── Reading passage ──

Shift 2 features more than 140 licensed vehicles available for racing and tuning, a smaller number compared with racing sims such as Forza Motorsport 4, and the 1200 cars found in Gran Turismo 6. However, executive producer Marcus Nilsson said the studio wanted to concentrate on having only the must-have speedsters. There are also 40 real-world locations including Bathurst, Spa and Suzuka as well as fictional circuits like downtown London and Shanghai.

Lead designer Andy Tudor confirmed that Shift 2 doesn't feature split-screen: "There's so much going on in the game, for example we've added if you're drafting a guy now you'll get all the little bits of crap from his car, all the gravel and rubber hit the car and they can hit your windscreen and things like that. It takes a lot of development time but it's very authentic and that's the experience we want. Unfortunately that means things like split-screen aren't possible".

== Development ==
In early July 2010 it was rumored that a sequel for Shift was in development, called "Need for Speed: Shift 2" and to be developed by Slightly Mad Studios. In February 2010, EA said another Need for Speed game will be released at some point during its fourth quarter (January 1 through March 31, 2011). The rumors started when Chris McClure, who left Slightly Mad Studios for CCP, updated his profile on professional networking site Linkedin to include the work he had been doing prior to his departure. His CV read: "Mostly worked on new open world technology but also worked on Need For Speed Shift 2." Shift 2 was confirmed when EA listed the game in their first quarter financial report as a Q4 2011 title (i.e. Q1 2011 in calendar year) for consoles and PC.

The game was officially announced as Shift 2: Unleashed on November 16, 2010, with a teaser trailer, the same day as Hot Pursuit was released in the US . Shift 2 brings an "all-new" rendering engine and a "massive" graphics overhaul. "With an innovative helmet camera view simulating the physical experience of driving at 200mph, the thrilling experience of night racing and authentic degradation of tracks and cars, this is tomorrow's sim for today's adrenaline fuelled racer." said EA at the press time. "Shift 2 is redefining immersive racing by blending the rush of tearing up the track at unbelievable speeds with the emotional experience of competitive battle", said executive producer Marcus Nilsson. "We are also working closely with real-world performance drivers to ensure that Shift 2 Unleashed captures their experience and becomes the benchmark in authentic racing action." Two weeks before Shift 2 was announced did EA executive Patrick Soderlund said, "We think we can compete and ultimately become market leading in the simulation authentic motorsport segment. One of the strongest points we have is, apart from the fact we have a very talented developer working with us and we now have an established brand underneath the NFS umbrella in that segment, we also have the advantage of being a multi-platform offering. Forza can only be bought on Xbox and Gran Turismo is only available on PlayStation. We're the only one right now that is of a significant weight that can offer something up on all those platforms."

───
── Material ──

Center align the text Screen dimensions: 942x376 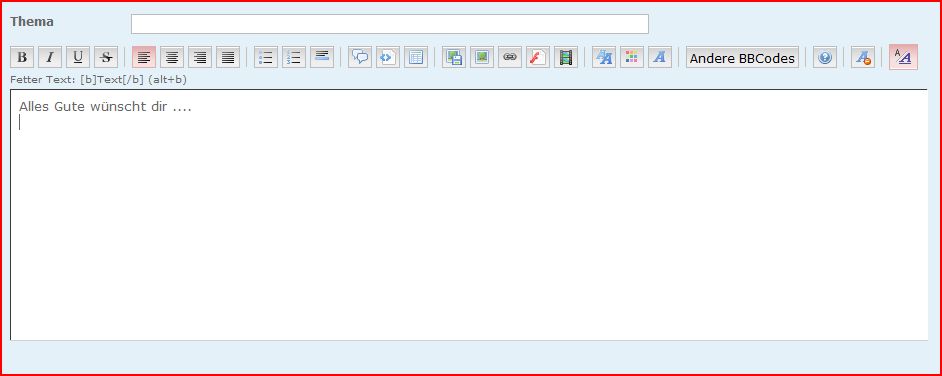point(172,58)
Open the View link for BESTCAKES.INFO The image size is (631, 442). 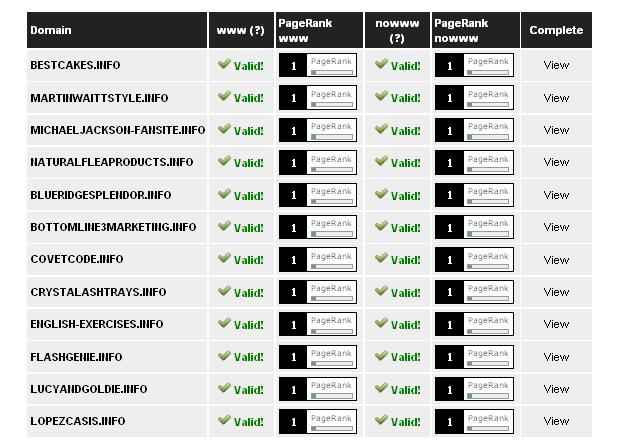pyautogui.click(x=556, y=65)
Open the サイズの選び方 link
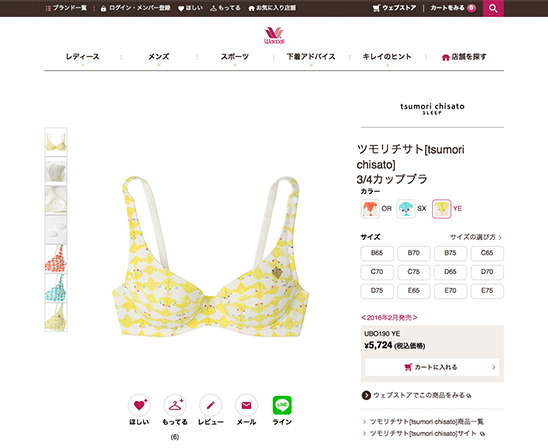Image resolution: width=548 pixels, height=448 pixels. 476,237
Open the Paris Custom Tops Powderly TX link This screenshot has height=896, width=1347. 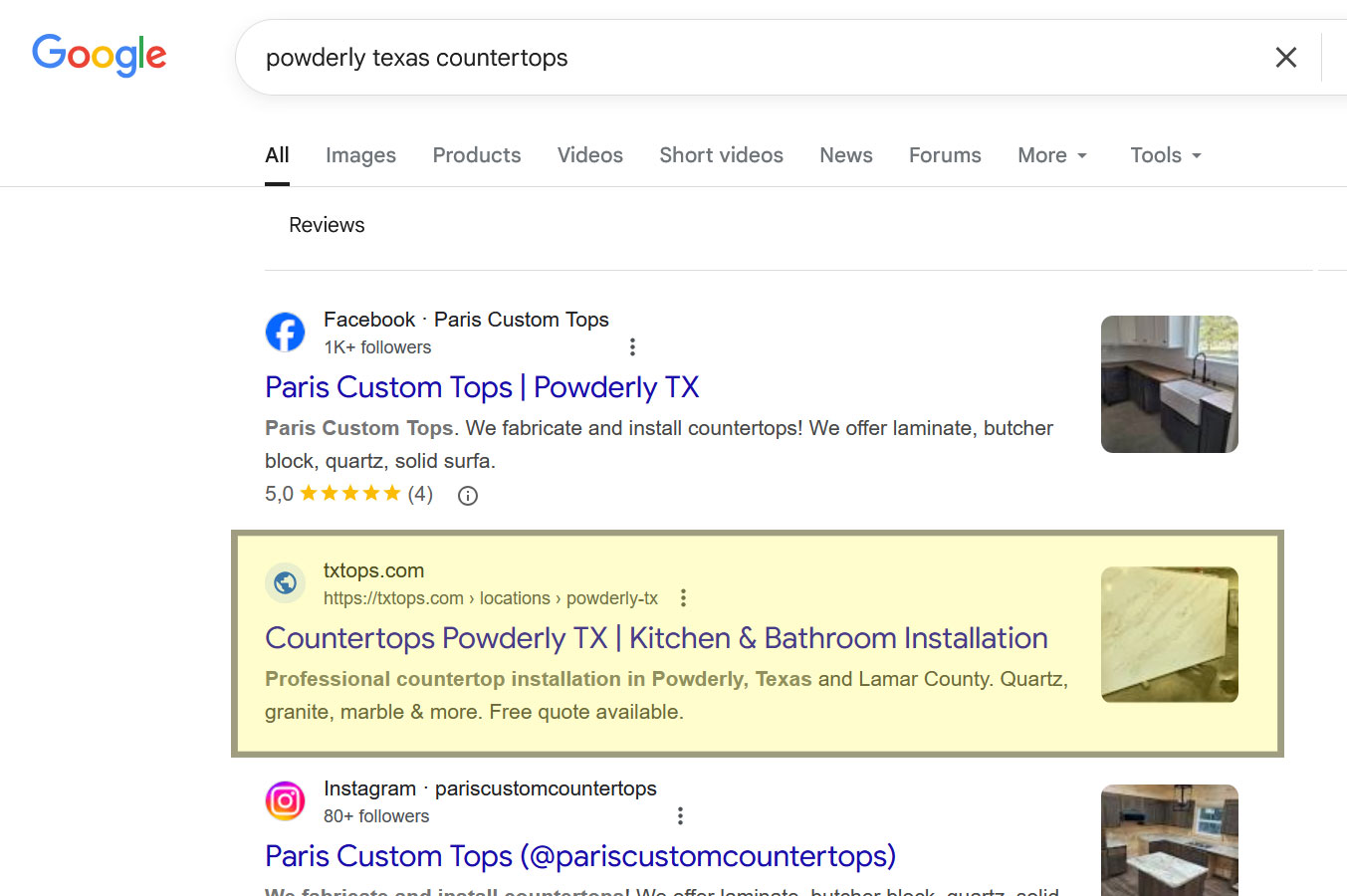tap(481, 387)
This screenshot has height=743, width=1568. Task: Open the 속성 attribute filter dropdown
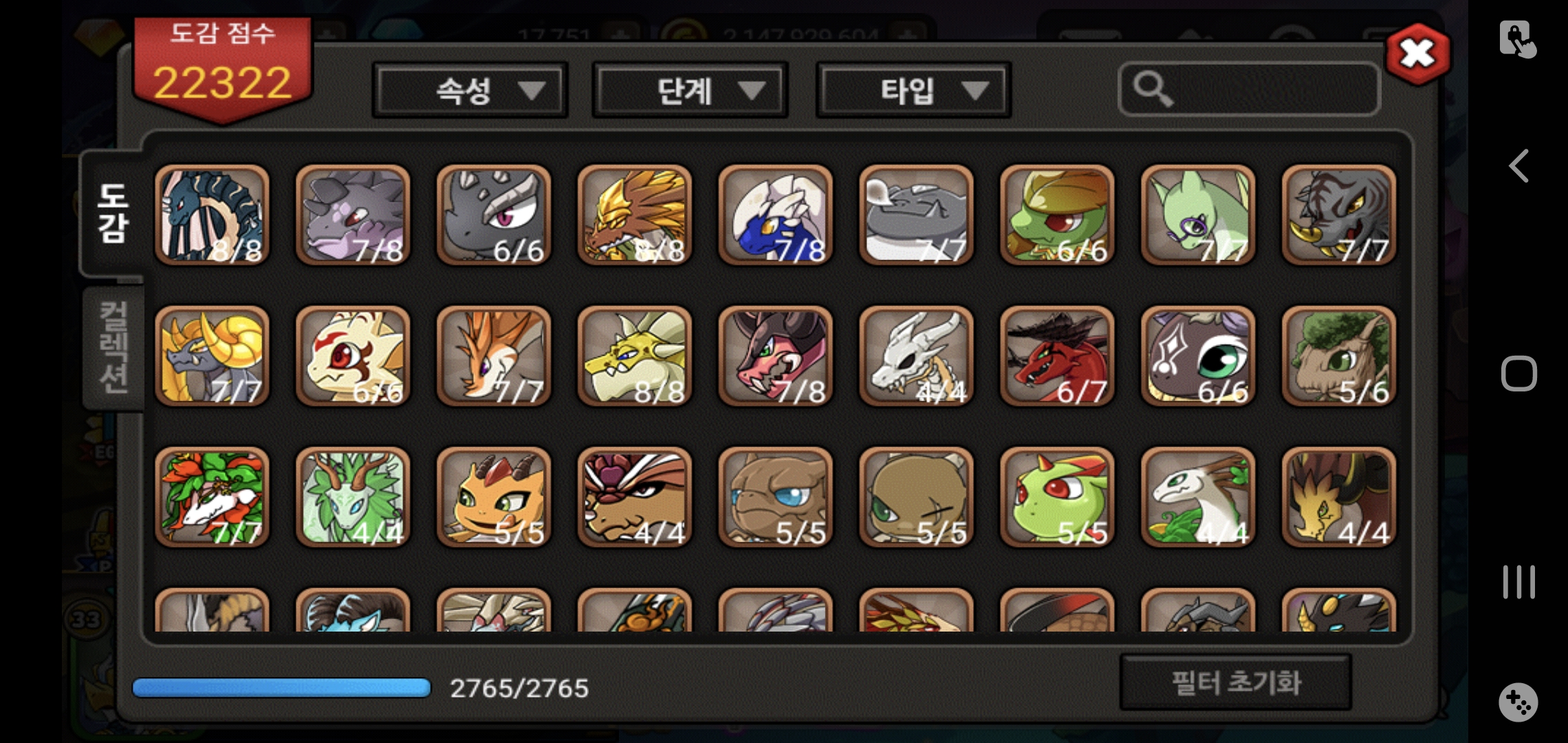[470, 90]
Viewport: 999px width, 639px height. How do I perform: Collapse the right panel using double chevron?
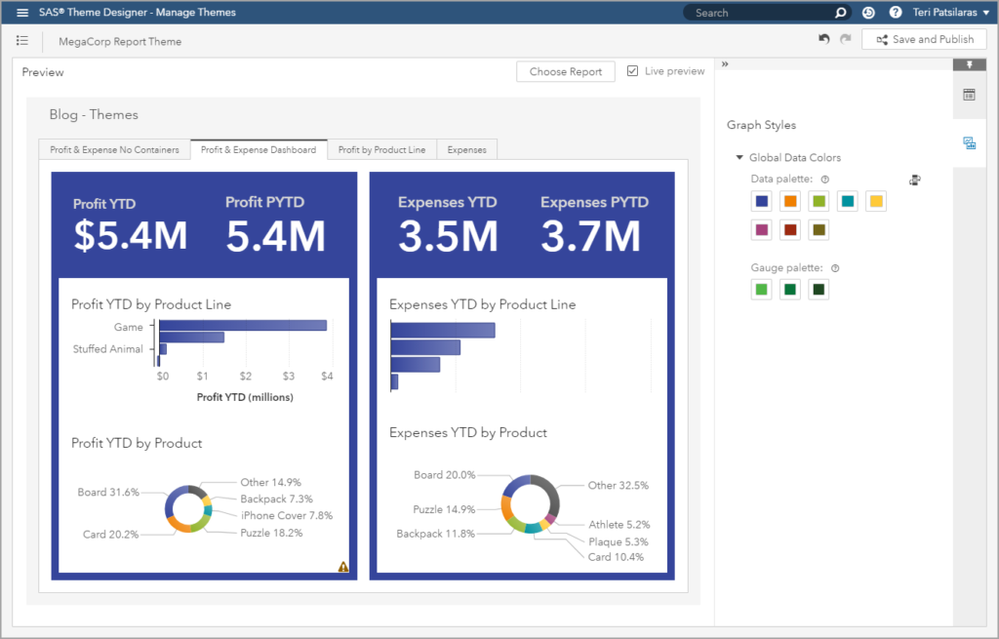(x=725, y=65)
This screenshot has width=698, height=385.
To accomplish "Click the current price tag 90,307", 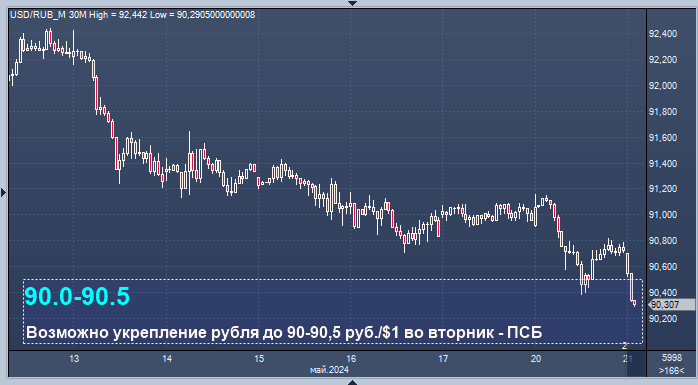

───

Problems to work on
a: Decide whether each statement agrees with the Shift 2 article, answering yes or no and quoting the deciding words of the article: (i) Shift 2 offers more licensed vehicles than Gran Turismo 6. (ii) Shift 2 includes a split-screen mode. (iii) The game was officially announced on November 16, 2010.
b: Translate this sentence from the Shift 2 article into Spanish: "It takes a lot of development time but it's very authentic and that's the experience we want."
c: Carry on the Shift 2 article from its last sentence.
The entries are not needed for anything that follows.

In response
a:
(i) No: "a smaller number compared with racing sims such as Forza Motorsport 4, and the 1200 cars found in Gran Turismo 6"
(ii) No: "Shift 2 doesn't feature split-screen"
(iii) Yes: "The game was officially announced as Shift 2: Unleashed on November 16, 2010"

b: Requiere mucho tiempo de desarrollo, pero es muy auténtico y esa es la experiencia que queremos.

c:
Marcus Nilsson, producer of the game, said that Shift 2 won't match Forza's 60 frames per second performance, but indicated it will be a far more vibrant game as a result. "You have to make a choice with today's tech. Either you go for – and this is harsh but it's what I think – the bland graphics of GT and Forza, or you try to push the bar for what consoles can do." said Nilsson.

EA's Patrick Soderlund revealed that he believes Shift 2: Unleashed can outdo Gran Turismo 5 when it comes to providing an "authentic driving experience". Both the lead designer and executive producer of Shift 2 spoke out against GT5, implying that it has way too many cars. Andy Tudor, lead designer of the game, said that games like Gran Turismo 5 and Forza Motorsport 3, were more like encyclopedias than games, and featured hundreds of "irrelevant cars". Tudor said "You can add hundreds of cars to your game, but people will ignore most of them."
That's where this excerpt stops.